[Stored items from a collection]
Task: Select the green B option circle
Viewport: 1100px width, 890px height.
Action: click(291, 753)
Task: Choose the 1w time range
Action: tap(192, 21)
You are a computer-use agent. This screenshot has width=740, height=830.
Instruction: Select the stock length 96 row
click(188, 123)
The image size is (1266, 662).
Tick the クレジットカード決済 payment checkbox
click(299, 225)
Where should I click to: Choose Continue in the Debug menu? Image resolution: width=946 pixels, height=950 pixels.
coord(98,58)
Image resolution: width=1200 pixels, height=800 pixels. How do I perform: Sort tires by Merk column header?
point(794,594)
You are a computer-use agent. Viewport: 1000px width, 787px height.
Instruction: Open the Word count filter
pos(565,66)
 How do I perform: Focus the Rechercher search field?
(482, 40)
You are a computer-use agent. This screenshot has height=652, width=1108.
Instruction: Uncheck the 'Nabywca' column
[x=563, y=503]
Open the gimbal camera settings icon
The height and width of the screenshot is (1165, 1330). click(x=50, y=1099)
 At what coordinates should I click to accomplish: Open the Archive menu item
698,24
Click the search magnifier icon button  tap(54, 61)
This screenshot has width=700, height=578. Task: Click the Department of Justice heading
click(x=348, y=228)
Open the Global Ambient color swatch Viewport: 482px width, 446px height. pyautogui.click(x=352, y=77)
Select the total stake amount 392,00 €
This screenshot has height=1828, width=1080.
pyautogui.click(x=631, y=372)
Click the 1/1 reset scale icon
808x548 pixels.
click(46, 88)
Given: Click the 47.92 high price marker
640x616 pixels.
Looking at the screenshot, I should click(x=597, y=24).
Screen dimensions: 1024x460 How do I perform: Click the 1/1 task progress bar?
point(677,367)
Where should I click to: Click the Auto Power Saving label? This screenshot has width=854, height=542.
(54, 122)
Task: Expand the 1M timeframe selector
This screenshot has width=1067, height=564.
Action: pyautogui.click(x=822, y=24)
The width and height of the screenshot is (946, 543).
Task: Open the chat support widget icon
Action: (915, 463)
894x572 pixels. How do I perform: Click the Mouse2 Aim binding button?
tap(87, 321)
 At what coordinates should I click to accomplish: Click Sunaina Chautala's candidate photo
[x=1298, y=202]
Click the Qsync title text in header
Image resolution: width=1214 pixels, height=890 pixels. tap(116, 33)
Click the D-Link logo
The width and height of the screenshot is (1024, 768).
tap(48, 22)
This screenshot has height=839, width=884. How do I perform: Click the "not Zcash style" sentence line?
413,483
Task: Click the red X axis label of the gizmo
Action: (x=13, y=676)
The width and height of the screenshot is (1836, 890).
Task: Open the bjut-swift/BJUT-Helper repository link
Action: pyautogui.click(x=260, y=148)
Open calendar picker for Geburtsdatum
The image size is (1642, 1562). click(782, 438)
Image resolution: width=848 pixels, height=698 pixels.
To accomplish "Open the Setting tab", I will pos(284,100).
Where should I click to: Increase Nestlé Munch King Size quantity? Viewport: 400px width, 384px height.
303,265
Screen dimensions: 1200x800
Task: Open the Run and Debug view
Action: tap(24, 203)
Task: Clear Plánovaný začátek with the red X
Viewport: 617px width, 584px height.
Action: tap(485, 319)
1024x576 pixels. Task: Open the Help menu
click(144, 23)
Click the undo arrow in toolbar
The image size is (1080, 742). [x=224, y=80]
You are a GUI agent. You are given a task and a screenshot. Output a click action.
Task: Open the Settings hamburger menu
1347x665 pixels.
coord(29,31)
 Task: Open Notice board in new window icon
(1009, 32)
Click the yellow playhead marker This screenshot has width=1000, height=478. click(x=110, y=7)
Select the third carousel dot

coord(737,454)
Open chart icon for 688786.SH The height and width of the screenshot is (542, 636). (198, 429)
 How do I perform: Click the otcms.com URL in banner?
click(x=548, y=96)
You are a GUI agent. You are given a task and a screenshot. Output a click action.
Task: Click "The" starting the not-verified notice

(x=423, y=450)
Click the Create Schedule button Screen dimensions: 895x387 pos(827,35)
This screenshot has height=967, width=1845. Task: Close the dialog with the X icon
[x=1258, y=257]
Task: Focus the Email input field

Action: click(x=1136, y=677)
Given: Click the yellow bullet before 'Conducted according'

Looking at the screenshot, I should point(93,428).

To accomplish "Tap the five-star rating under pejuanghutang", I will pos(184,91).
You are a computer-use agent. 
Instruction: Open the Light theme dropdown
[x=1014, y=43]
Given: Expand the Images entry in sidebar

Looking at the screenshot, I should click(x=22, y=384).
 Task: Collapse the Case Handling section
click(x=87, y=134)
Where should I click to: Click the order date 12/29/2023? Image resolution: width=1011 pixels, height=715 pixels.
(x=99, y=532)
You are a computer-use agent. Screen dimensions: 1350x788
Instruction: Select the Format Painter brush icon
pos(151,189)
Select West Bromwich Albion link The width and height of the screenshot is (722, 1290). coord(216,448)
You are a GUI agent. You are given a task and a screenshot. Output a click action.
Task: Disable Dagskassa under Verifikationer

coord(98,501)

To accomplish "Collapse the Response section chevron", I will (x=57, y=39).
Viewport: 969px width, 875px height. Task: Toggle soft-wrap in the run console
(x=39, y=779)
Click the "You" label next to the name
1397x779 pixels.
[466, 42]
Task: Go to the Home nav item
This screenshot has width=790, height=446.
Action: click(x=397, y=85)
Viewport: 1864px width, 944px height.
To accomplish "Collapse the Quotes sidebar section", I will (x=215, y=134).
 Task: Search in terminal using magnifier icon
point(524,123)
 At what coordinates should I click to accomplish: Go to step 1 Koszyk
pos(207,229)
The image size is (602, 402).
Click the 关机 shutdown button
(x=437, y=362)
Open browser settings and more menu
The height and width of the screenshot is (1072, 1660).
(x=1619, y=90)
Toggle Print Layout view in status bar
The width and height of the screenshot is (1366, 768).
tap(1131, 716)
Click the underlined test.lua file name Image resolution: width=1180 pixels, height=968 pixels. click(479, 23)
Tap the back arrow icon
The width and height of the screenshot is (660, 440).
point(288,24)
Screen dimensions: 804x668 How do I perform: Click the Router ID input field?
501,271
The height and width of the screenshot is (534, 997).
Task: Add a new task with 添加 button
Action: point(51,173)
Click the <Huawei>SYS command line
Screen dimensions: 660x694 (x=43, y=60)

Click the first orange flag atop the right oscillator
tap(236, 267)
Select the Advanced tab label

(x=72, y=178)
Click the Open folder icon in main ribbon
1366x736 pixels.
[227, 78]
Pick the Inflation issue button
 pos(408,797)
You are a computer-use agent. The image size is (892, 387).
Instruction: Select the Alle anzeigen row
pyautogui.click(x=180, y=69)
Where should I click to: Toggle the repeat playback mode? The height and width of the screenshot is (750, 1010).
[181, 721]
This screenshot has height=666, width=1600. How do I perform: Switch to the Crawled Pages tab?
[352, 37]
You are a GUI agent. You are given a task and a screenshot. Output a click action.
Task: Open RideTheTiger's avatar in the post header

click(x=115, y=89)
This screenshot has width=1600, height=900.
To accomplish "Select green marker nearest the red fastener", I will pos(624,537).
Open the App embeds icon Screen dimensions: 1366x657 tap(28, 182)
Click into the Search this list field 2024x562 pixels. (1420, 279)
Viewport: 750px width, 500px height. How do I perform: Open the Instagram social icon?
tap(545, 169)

• [YOUR GOAL] Your task is to copy each line of the entries that includes the word "will".

• [EXPECTED ANSWER]
To accomplish "Open the Setting tab", I will pos(284,100).
To accomplish "Tap the five-star rating under pejuanghutang", I will pos(184,91).
To accomplish "Collapse the Response section chevron", I will (x=57, y=39).
To accomplish "Collapse the Quotes sidebar section", I will (x=215, y=134).
To accomplish "Select green marker nearest the red fastener", I will pos(624,537).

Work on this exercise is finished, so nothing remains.